**Problem to work on**: Can you quote, word for word, the stretch from "He said religious" through "much on Mormonism." in the article about the religion chair below?

**Passage provided**:

########################################

Religion chair is more than meets the eye
According to some students who have taken his courses, Phillip Barlow is an intelligent, mean, lean Bible-thumping machine. Barlow teaches a variety of classes that urge students to rethink their impressions of reality.
“I grew up with six brothers-wrestling, playing football and all manner of wildness. I look scrawny, but I am tougher than I look,” Barlow said, of his tall, lean physique.
Senior liberal arts major Shayla Michel said Barlow, director of the religious studies program and Arrington chair of Mormon history and culture at USU, is intelligent and filled with imagination.
“His classes explore and stretch students’ imaginations, and challenge our deeply held beliefs,” Michel said. She said she learned a lot in his religion and the concept of time class in which he asks students to divorce themselves from what they already believe be open to new ideas about God and faith.
Barlow said he backed into his career. After graduating from high school, he said he originally planned to go into business with his brother and even had an office set aside for himself. But when he met up with a friend studying religion back East, he said he got jealous and decided to continue his education at Harvard Divinity school, where he earned his master and doctorate degrees.
As the Mormon history chair he has written books such as “Mormons and the Bible,” but said his original aim was not necessarily to focus on the religion he was raised with.
While living on the East Coast studying religion, Barlow said he avoided studying Mormonism, because he thought he already understood the religion. By studying other religions, he said he came to realize how little he actually knew about the subject, which encouraged him to delve deeper into the LDS faith.
He said being a Mormon was sometimes met with adversity at other schools. When he taught in the theological studies program at Hanover College in Indiana — a program he was a part of for 17 years — Barlow said he was the first and only Mormon to be appointed to the department, which was unique at a college rooted in Presbyterian beliefs.
“I was definitely a curiosity,” Barlow said. But the curiosity, he said, faded within the first academic year. He found out later when he was due for tenure there was a man on the board of directors who made a fuss about tenuring a Mormon, he added. Barlow later came to USU in 2007.
He said religious studies was a program decades in the making at USU, because there were people who feared the possibility that such curricula could serve as a vehicle for the erosion of the LDS faith. Others, he said, feared that such a program, at a Utah school, could focus too much on Mormonism.

########################################

**Excerpted records**:
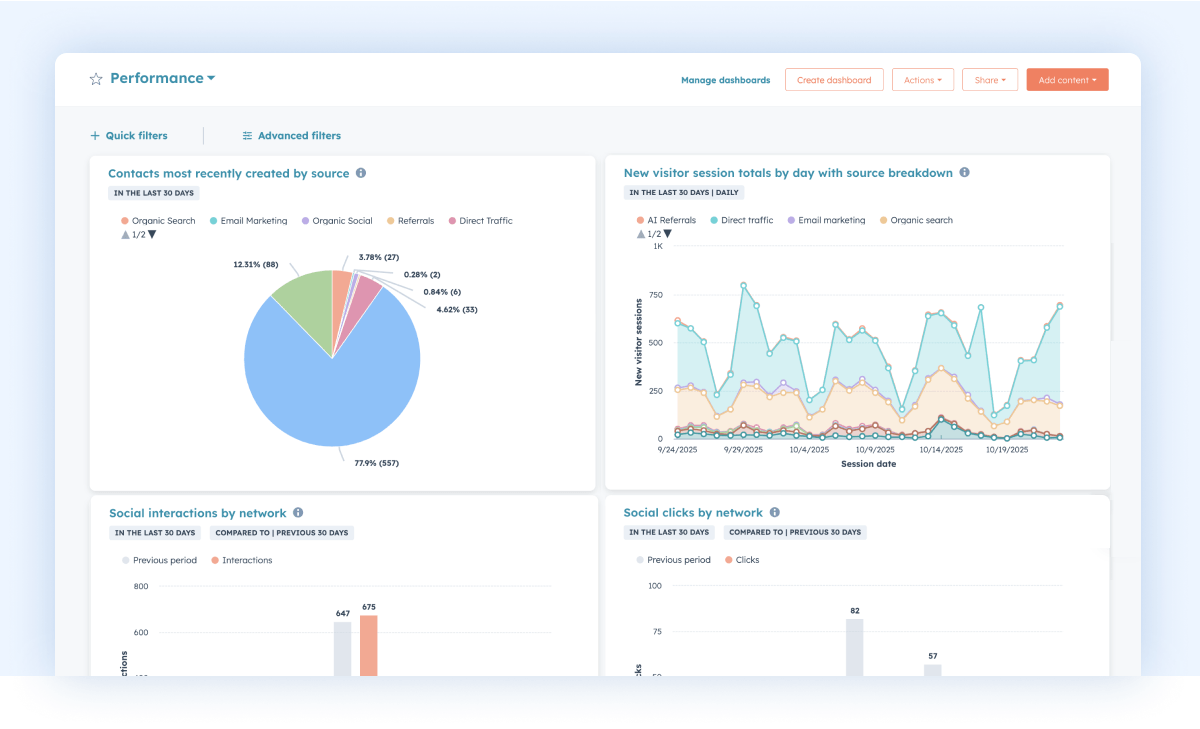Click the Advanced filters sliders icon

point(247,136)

########################################

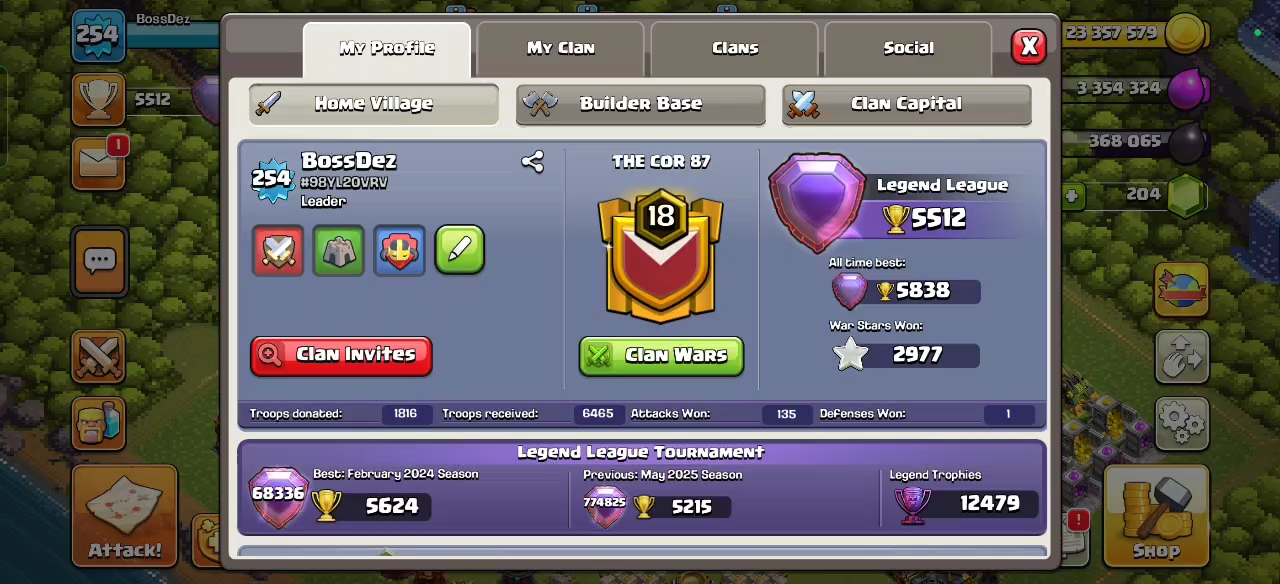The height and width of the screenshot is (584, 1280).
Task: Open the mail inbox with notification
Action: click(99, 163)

########################################

**Solution for this task**:
He said religious studies was a program decades in the making at USU, because there were people who feared the possibility that such curricula could serve as a vehicle for the erosion of the LDS faith. Others, he said, feared that such a program, at a Utah school, could focus too much on Mormonism.